Rb Haarlem, 070606 schatting inkomensschade: volgens eiseres € 293.436,31. Volgens Rb € 10.000,00
- Meer over dit onderwerp:
Rb Haarlem, 07-06-06 schatting inkomensschade: volgens eiseres € 293.436,31. Volgens Rb € 10.000,00
2.1. In genoemd tussenvonnis van 7 december 2005 heeft de rechtbank V. in de gelegenheid gesteld haar inkomensschade als gevolg van haar verlies aan verdienvermogen nader te onderbouwen. V. zou in dat verband tenminste, per jaar dat zij schade stelt te hebben geleden, gegevens betreffende haar inkomen dienen te verschaffen en te documenteren (met een jaaropgave en of een kopie van een belastingaangifte) en voorts per jaar dienen te onderbouwen wat haar salaris als wijkverpleegkundige zou zijn geweest. Bovendien diende zij het door haar gestelde verschil in inkomen tussen het beroep van wijkverpleegkundige en dat van sociaal verpleegkundige nader te onderbouwen.
2.2. V. heeft vervolgens bij akte een nadere specificatie van haar inkomensschade verschaft en komt op grond van haar nieuwe berekening tot een schadepost van EUR 293.436,31 + PM. Vervolgens heeft zij wederom haar eis gewijzigd, zodat die thans inhoudt:
? vaststelling van de schade van V. wegens verlies aan arbeidsvermogen op EUR 293.436,31;
? vaststelling van het recht op vergoeding van V. wegens pensioenschade, nader op te maken bij staat;
? veroordeling van L. tot betaling van wettelijke rente vanaf de dag dat de schade is gevorderd (4 maart 1994) tot aan de dag der algehele voldoening.
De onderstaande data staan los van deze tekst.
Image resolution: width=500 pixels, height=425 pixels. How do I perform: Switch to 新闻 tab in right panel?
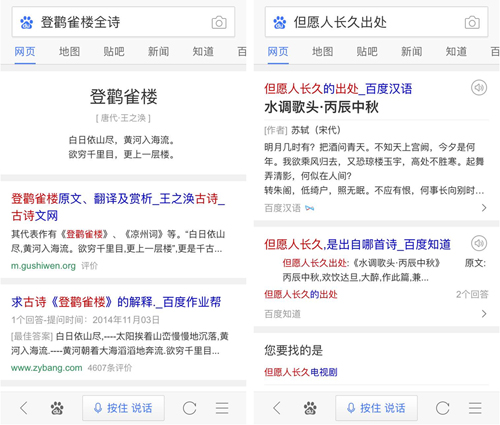411,52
2.3. De rechtbank stelt vast dat V. noch L. bezwaar heeft gemaakt tegen het door de rechtbank onder 2.9 van het tussenvonnis van 7 december 2005 geformuleerde uitgangspunt, namelijk dat V. de voorkeur geeft aan een schatting van haar inkomensschade wegens verlies aan arbeidsvermogen boven het maken van extra kosten voor een nauwkeurige(r) berekening door een deskundige, zodat de rechtbank daarvan zal uitgaan.
2.4. Bij het maken van die schatting is van belang dat V. de door de rechtbank gewenste gegevens, zoals hierboven genoemd onder 2.1 niet heeft verstrekt. Reeds daarom kan de begroting van V. van haar inkomensschade niet worden gevolgd. Deze is immers onvoldoende onderbouwd. Dit betekent echter nog niet dat ervan moet worden uitgegaan dat V. in het geheel geen inkomensschade heeft geleden. Op grond van de gegevens die V. wèl in het geding heeft gebracht en de gegevens die reeds bekend waren, kan en zal de rechtbank deze schade schatten.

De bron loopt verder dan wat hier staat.